The Call to Follow Christ: Os Guinness, Part 2

I’m posting a series of blogs from an excellent interview with Os Guinness titled “Rediscovering ‘Calling’ Will Revitalize Church and Society.” (Check out part 1 if you missed it.) In this excerpt, Os talks about his book The Call, which I highly recommend.

The CallR&L: In the first chapter of your book, The Call, you mention that you have been reflecting on the concept of calling for nearly twenty-five years. Why does this concept so appeal to you, and why did you write this book?

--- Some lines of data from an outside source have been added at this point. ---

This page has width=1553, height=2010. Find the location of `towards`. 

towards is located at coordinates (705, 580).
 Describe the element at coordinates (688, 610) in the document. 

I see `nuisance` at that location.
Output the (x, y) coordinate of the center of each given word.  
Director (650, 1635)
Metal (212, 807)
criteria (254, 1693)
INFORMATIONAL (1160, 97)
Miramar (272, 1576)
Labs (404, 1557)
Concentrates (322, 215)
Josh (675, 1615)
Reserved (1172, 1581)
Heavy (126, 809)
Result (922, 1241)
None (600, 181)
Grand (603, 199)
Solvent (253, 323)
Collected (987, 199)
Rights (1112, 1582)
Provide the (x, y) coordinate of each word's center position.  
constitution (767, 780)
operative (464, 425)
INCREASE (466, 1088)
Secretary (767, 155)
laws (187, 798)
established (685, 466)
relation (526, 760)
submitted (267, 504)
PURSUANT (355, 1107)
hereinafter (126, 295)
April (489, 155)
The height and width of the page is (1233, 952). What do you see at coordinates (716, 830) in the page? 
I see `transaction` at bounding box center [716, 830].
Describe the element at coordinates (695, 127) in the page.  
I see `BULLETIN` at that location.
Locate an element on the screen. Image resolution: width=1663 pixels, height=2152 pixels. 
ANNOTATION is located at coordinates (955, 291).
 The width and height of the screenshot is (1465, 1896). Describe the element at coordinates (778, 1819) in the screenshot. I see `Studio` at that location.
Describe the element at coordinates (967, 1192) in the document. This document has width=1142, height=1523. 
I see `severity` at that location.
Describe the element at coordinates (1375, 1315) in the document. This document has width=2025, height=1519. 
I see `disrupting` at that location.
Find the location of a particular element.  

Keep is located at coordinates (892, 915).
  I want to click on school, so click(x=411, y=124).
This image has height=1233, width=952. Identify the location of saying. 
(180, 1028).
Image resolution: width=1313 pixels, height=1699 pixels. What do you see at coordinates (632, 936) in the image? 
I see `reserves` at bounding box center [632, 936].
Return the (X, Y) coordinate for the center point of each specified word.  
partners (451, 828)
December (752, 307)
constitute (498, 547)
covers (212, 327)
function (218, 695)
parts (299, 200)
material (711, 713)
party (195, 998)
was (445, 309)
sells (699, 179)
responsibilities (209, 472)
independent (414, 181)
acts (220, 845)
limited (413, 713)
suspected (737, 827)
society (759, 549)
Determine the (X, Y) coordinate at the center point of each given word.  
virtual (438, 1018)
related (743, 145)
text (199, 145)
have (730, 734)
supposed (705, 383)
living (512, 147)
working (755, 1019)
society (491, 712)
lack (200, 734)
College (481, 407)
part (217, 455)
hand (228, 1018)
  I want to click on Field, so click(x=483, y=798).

Guinness: On a personal level, it was the concept of calling that helped me discover my own purpose in life. Furthermore, in my travels through the English-speaking world, the questions I have been asked most frequently have to do with calling. All across the West today, people are seeking a deeper sense of individual purpose.

As Fyodor Dostoyevski put it, “The secret of man’s being is not only to live, but to live for something definite.” Or as Søren Kierkegaard put it, “The goal is to find the idea for which I can live and die.” I come across such longing in people again and again, and there is no question that the Call is this longing’s deepest answer.

R&L: How do you define “the Call”?

Guinness: Simply put, the Call is the idea that God calls us to Himself so decisively that everything we are, everything we have, and everything we do is invested with a dynamism and a devotion because it is done as a response to His summons. In other words, those two words of Jesus Christ—“Follow me”— changed the world as millions since have risen up to follow His call.

R&L: In the book, you note two primary distortions of the concept of calling. Can you elaborate on them?

Guinness: Over the course of the past two thousand years, the concept of calling has been distorted in two ways. I label these—although this is slightly unfair—the Catholic distortion and the Protestant distortion, and both are reflections of a spiritual/secular dualism.

The Catholic distortion is the idea that spiritual things are higher than secular things; so, calling is reserved for monks, nuns, and priests, and lay people are let off the hook, so to speak. This idea was introduced first by Eusebius, Bishop of Caesarea, and was picked up by great thinkers like Augustine and Aquinas.

The Protestant distortion is the other way around. Both Martin Luther and John Calvin taught that calling includes your work, but about one hundred fifty years after the early Puritans, we see the words calling and vocation become merely synonyms for work and employment. Over time, that was distorted until it came to be seen that one’s work simply was his calling. So, we have a situation where calling is being secularized and work is being sacralized.